* **Document**
══════════════════════════════

Verklaring [betrokkene 1] bij de rechter-commissaris, zakelijk weergegeven onder meer inhoudende:
Mij wordt gevraagd om in eigen woorden te vertellen wanneer en wat ik van [slachtoffer] heb gehoord dat er iets is gebeurd met [verdachte]. Ik had al gebroken met [verdachte]. [slachtoffer] hoorde dat en toen kwam [slachtoffer] met haar verhaal. Het was rond de kerst. Ik hoorde [slachtoffer] zeggen dat [verdachte] een viezerik is. U vraagt wat [slachtoffer] tegen mij heeft gezegd. Ik vind het moeilijk om dat te zeggen, maar ik zal het proberen. [verdachte] lokte mijn dochter naar beneden, ze gingen televisie kijken. Eerst was het een gewone film toen werd het porno waar [slachtoffer] bij zat. Het ging steeds verder. Hij zou aan haar hebben gevraagd: 'vind je het erg dat ik mijzelf aftrek?' Hij zei tegen haar dat er lingerie lag in de wasmand en zei dat ze die aan moest doen. Hij is klaargekomen in een glas. Hij heeft haar op bed gelegd. Hij heeft haar met zijn mond daaronder bevredigd. Dat had zo'n 5 minuten geduurd. Nadat ik met [slachtoffer] had gesproken zijn wij direct naar het politiebureau in het centrum gereden.
De bewijsmiddelen uit de verklaring van verdachte ter terechtzitting op 22 oktober 2015
Verklaring verdachte, zakelijk weergegeven onder meer inhoudende:
Ik heb wel eens dameslingerie gedragen. Ik scheer mijn schaamstreek.”
3.3. Naast de hiervoor weergegeven bewijsmiddelen heeft het hof de volgende bewijsmiddelen gebezigd:
“1. De verklaring van de verdachte ter terechtzitting in eerste aanleg d.d. 22 oktober 2015, voor zover inhoudende (pagina 2):
In heb in de eerste helft van de 2013 een relatie gekregen met [betrokkene 1]. Vanaf dat moment tot Kerstmis 2013 verbleef ik regelmatig bij haar. Als [betrokkene 1] ’s avonds naar bed ging, ging ik mee.

══════════════════════════════

* **Oefendoel**
Schrijf uit het document woordelijk over wat begint met "De bewijsmiddelen uit" en doorloopt tot en met "ging ik mee.".

* **Ruwe gegevens**
══════════════════════════════

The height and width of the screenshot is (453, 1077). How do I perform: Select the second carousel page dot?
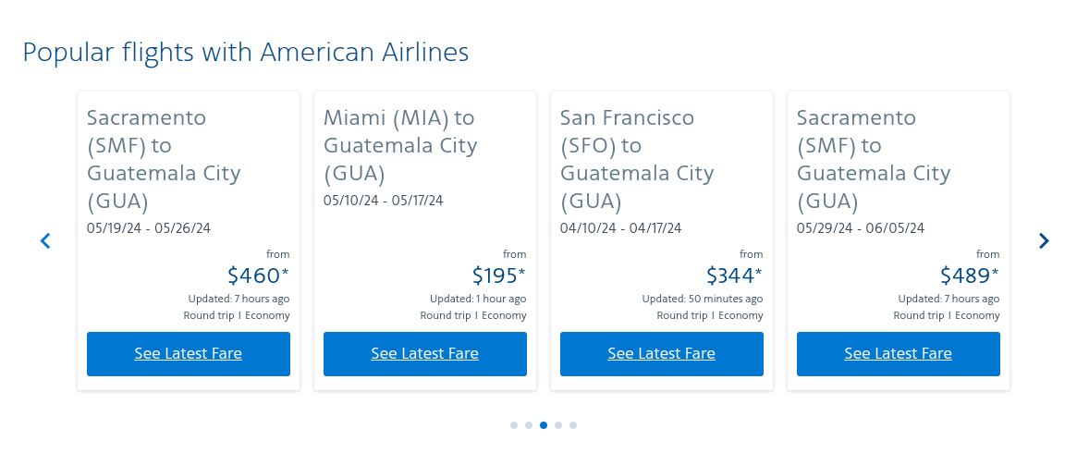529,425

══════════════════════════════

* **Antwoord**
De bewijsmiddelen uit de verklaring van verdachte ter terechtzitting op 22 oktober 2015
Verklaring verdachte, zakelijk weergegeven onder meer inhoudende:
Ik heb wel eens dameslingerie gedragen. Ik scheer mijn schaamstreek.”
3.3. Naast de hiervoor weergegeven bewijsmiddelen heeft het hof de volgende bewijsmiddelen gebezigd:
“1. De verklaring van de verdachte ter terechtzitting in eerste aanleg d.d. 22 oktober 2015, voor zover inhoudende (pagina 2):
In heb in de eerste helft van de 2013 een relatie gekregen met [betrokkene 1]. Vanaf dat moment tot Kerstmis 2013 verbleef ik regelmatig bij haar. Als [betrokkene 1] ’s avonds naar bed ging, ging ik mee.